Arriva dicembre e, come ogni anno, la FIFA fa il punto della stagione premiando i 22 calciatori, 11 donne e 11 uomini, che più si sono distinti. Nella lista, un solo nome italiano: Barbara Bonansea. A dare la notizia, tantissime orgogliose testate e pagine social dedicate al tema. La centrocampista della Juventus non è solo l’unica calciatrice italiana della top 11 di FIFA dedicata alle donne, Bonansea è l’unica italiana e basta. Nessun connazionale uomo le fa compagnia in quella classifica.

Nel cuore di molti tifosi – che ve lo dico a fare – il naturale orgoglio che questa vittoria dovrebbe suscitare lascia spazio a uno dei cancri più sottovalutati e meschini della nostra società, alla rovina di questo sport, alla concretizzazione della più pericolosa ignoranza: il sessismo. La vittoria di Bonansea diventa la sconfitta di chi sente minacciato un mondo che, secondo regole indelebili anche se mai scritte, non appartiene alle donne. E così piovono commenti che vanno dal fuori luogo all’offensivo; che sottolineano – tra l’altro senza dimostrare alcuna originalità – che il posto di una donna dovrebbe essere la cucina e non un campo da calcio, figuriamoci poi un ranking FIFA; che esprimono un non richiesto parere sull’aspetto fisico di Bonansea che piace, non piace, è figa, non è figa, gioca truccata, gioca senza trucco; che chiedono con disprezzo perché le femmine giochino a pallone; che pretendono a gran voce che il calcio femminile venga abolito, come se bastasse quell’aggettivo specificato con disprezzo a renderlo uno sport diverso, minore.

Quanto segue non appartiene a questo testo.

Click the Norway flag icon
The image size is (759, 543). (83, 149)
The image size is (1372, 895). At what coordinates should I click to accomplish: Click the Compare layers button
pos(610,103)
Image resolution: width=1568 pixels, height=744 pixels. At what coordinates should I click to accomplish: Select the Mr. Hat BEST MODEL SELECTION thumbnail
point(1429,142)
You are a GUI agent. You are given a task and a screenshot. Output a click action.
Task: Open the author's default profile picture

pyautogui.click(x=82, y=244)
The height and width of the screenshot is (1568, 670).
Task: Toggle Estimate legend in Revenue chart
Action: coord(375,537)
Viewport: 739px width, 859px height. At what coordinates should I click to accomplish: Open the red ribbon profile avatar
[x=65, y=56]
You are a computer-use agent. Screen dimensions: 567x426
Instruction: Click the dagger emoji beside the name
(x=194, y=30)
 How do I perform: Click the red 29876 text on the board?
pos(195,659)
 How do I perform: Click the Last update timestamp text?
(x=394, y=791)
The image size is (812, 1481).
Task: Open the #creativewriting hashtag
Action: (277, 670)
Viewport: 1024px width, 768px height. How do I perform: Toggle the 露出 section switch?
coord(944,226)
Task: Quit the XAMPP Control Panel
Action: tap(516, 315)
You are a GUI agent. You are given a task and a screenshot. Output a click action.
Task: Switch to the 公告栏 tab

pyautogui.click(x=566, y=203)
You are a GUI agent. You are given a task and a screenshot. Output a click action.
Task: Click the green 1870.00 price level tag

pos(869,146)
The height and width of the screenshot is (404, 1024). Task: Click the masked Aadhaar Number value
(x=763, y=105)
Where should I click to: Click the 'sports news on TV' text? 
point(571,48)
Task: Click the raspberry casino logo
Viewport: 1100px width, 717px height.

Ed è così che Barbara Bonansea, una delle undici migliori calciatrici del mondo, finisce col dover spiegare a un mondo che non la ascolterà che le persone sono libere di fare cosa vogliono, che i suoi genitori le hanno insegnato ad essere sé stessa, che non esistono cose da femmine e cose da maschi. E non dirò che nel 2020 questo non dovrebbe succedere o che in un Paese come il nostro questi discorsi non dovrebbero essere necessari, perché non è così. Perché Bonansea che cerca di far valere le sue ragioni per combattere quegli stereotipi di genere da cui noi donne ci sentiamo quotidianamente soffocare riflette un’Italia che millanta un’apertura mentale che palesemente non ha e che necessita terribilmente di spiegazioni elementari come quelle che la centrocampista si vede costretta a dare. E come lei, tante altre donne. Donne che giocano a pallone, che lavorano, che partecipano ed eccellono in mondi che non sono stati disegnati per comprenderle. Donne che non si accontentano più di giustificare il sessismo con l’ignoranza, che non accettano di non dare peso alle opinioni scomode che continueranno a esistere anche se ignorate, che non smetteranno di spiegare e di spiegarsi fino a quando non sarà più necessario, fino a quando anche l’ultimo commento non sarà più pubblicato e maschile e femminile avranno lo stesso valore.